A silly proof of the fact that the golden ratio is irrational by identifying it as the cosine of a rational angle

Since the golden ratio has popped up twice now more or less by accident I would like to add my own silly proof of the fact that the golden ratio is irrational. Okay, it’s not my proof so much as it is a combination of two separate results which I like.

So just a recap of the concept. The golden ratio is a particular number \varphi which to my knowledge was first remarked on in Euclids Elements where it was defined as a particular proportion a/b which could was also equal to (a + b)/a which could be read as “a + b is to a as a is to b”..

\varphi = \cfrac{a}{b} + \cfrac{a + b}{a}

Algebraically this gives rise to the equation \varphi^2 - \varphi - 1 = 0 which you can solve for

\varphi = \cfrac{1}{2} (1 + \sqrt{5}) = 1.6180033987...

The fact that this number is irrational is obvious as it is the sum of an irrational number and a rational number and you could also go straight from the definition and find that a and b cannot be integers.

This makes the issue of finding yet another way of proving it to be irrational seem rather redundant but it ties into the fact that you can actually identify the golden ratio as belonging to an absolutely massive class of irrational numbers which might not be well known. The cosines of rational angles.

You see we have the curious fact that

\varphi = 2\cos(\pi/5) = 2\cos 36^\circ

which may been seen to come from the golden ratio being the proportion of the the longer and the shorter side of an isosceles triangle with angles 72^\circ, \; 72^\circ, \; 36^\circ; the so called golden triangle, (Or we may recover it from trigonometry or viewing the equation of the golden ratio as the real part of a particular trigonometric identity)

Now it actually is the case that almost all cosines of rational angles are actually irrational numbers, all but 3 (and their trigonometric conjugates) to be precise. In case the term rational angle is not familiar it means precisely what it sounds like if we work in degrees instead of radians. 22^\circ is a rational angle, 0.5^\circ is a rational angle and in general  (p/q)^\circ is a rational angle. In radians it is rather taken to mean that the angle is rational with respect to \pi so an angle in radians is rational if it can be written as (p/q) \pi.

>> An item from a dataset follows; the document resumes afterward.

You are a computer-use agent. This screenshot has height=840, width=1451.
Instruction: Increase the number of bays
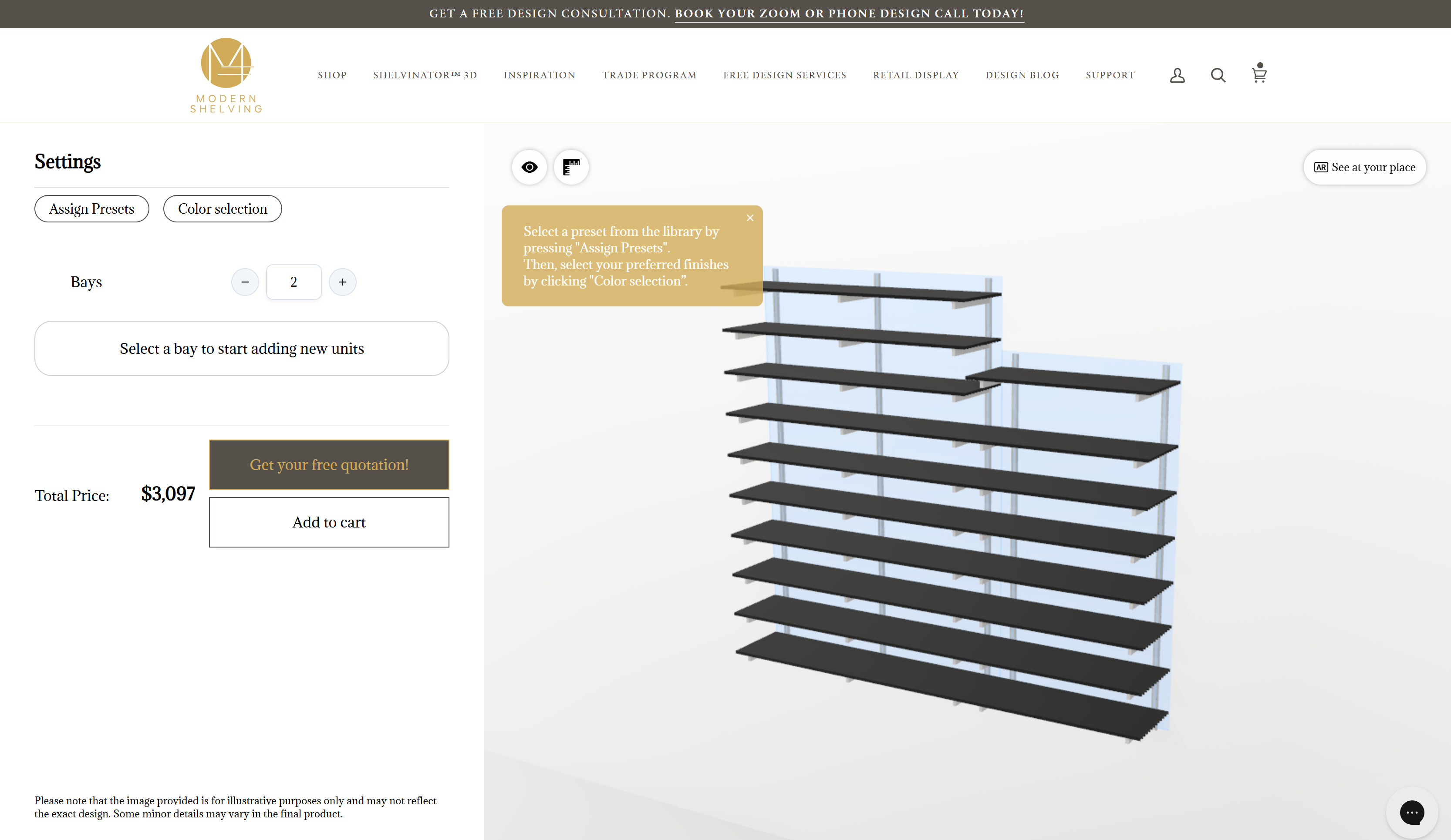(343, 282)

The only angles which have rational cosines are those such that \cos \alpha \in \{-1,-1/2, 0, 1/2, 1\} or if we spell the anglesout explicitely in degrees in the range 0^\circ to 360^\circ we get

0^\circ, \;, 60^\circ, \; 90^\circ, \; 120^\circ, 180^\circ, \;140^\circ, 270^\circ, \; 300^\circ, \; 360^\circ

The golden ratio with its 36^\circ obviously doesn’t fit into this so it is irrational!

A simple proof of the fact that these are the only rational angles with rational cosines can be found in this arxiv article by Jord Jahnel: When is the (co)sine of a rational angle equal to a rational number? along with some other related results.